Further efforts to bridge the energy access gap require attention to three key areas. First, some marginalised communities in remote areas still lack electricity access. Because of challenging geography and low electricity demand, many of these communities could benefit from decentralised renewable energy solutions, such as solar home systems. Second, ST households in particular still do not have access to a reliable supply of LPG for cooking. Removing bottlenecks related to affordability and delivery could help bridge this gap. Finally, improving the quality of electricity supply in rural areas across the board will help marginalised communities. A logical next step would be to develop programmes to help marginalised communities gain access to key energy services, from cooling to internet access.

Notes:

  1. As a cooking fuel, LPG is considered to be cleaner than traditional fuels such as firewood.

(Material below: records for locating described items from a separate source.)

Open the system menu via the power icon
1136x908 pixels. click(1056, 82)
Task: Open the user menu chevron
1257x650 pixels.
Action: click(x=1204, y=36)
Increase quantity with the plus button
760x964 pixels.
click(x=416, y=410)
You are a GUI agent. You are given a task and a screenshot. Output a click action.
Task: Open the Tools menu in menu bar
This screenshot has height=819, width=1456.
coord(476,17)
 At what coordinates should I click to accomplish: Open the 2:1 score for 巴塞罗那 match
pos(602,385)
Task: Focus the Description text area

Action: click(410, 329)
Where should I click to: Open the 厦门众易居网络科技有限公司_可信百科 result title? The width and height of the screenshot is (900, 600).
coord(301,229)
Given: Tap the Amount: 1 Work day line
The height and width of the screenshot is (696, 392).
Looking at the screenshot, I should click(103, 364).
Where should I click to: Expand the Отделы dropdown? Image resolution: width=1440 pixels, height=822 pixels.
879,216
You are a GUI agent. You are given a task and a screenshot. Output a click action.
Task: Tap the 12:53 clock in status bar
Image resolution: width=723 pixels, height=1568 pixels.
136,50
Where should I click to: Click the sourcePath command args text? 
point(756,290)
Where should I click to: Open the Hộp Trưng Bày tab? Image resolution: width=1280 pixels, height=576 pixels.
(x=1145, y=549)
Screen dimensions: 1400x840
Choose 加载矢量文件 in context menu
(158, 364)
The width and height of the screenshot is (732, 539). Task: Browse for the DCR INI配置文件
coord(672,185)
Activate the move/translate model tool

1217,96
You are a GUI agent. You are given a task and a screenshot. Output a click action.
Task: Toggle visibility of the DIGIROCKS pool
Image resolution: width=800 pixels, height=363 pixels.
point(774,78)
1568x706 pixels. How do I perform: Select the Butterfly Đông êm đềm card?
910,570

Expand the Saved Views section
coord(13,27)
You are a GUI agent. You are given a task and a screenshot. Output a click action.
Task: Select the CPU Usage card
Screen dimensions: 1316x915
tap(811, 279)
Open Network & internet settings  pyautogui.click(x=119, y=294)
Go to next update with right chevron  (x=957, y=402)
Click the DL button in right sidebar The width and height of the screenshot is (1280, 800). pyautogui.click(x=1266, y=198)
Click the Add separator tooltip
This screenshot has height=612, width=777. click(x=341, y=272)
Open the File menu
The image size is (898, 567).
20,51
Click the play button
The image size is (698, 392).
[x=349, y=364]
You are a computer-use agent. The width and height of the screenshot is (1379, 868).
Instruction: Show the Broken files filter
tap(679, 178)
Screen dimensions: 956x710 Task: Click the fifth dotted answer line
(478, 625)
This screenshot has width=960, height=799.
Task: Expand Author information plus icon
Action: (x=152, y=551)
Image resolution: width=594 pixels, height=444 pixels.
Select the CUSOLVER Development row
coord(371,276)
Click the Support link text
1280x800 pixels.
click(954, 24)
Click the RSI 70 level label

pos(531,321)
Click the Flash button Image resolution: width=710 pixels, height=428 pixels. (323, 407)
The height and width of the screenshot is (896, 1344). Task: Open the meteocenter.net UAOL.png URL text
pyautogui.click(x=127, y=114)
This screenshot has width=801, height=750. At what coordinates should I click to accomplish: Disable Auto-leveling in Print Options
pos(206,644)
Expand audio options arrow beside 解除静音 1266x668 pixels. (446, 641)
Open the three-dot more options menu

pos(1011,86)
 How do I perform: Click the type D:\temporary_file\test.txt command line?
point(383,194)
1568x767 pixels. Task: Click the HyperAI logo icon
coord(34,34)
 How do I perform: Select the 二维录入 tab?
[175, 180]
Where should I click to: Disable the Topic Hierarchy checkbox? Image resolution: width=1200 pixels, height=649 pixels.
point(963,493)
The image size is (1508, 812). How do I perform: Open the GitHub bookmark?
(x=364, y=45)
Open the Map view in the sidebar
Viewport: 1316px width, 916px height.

  2. A means test determines whether an individual or family is eligible for a government programme based on whether they have the means to sustain without that assistance.
  3. Household survey data were collected in two waves. Data for the first wave was collected from December 2014 to March 2015, with an additional re-survey for Odisha in May 2015. Data for the second wave was collected from March 2018 to June 2018.
  4. All outcomes are measured based on the household survey responses.
  5. Antyodaya Anna Yojana is a targetted government scheme, which aims to provide highly subsidised foodgrains to the poorest BPL households.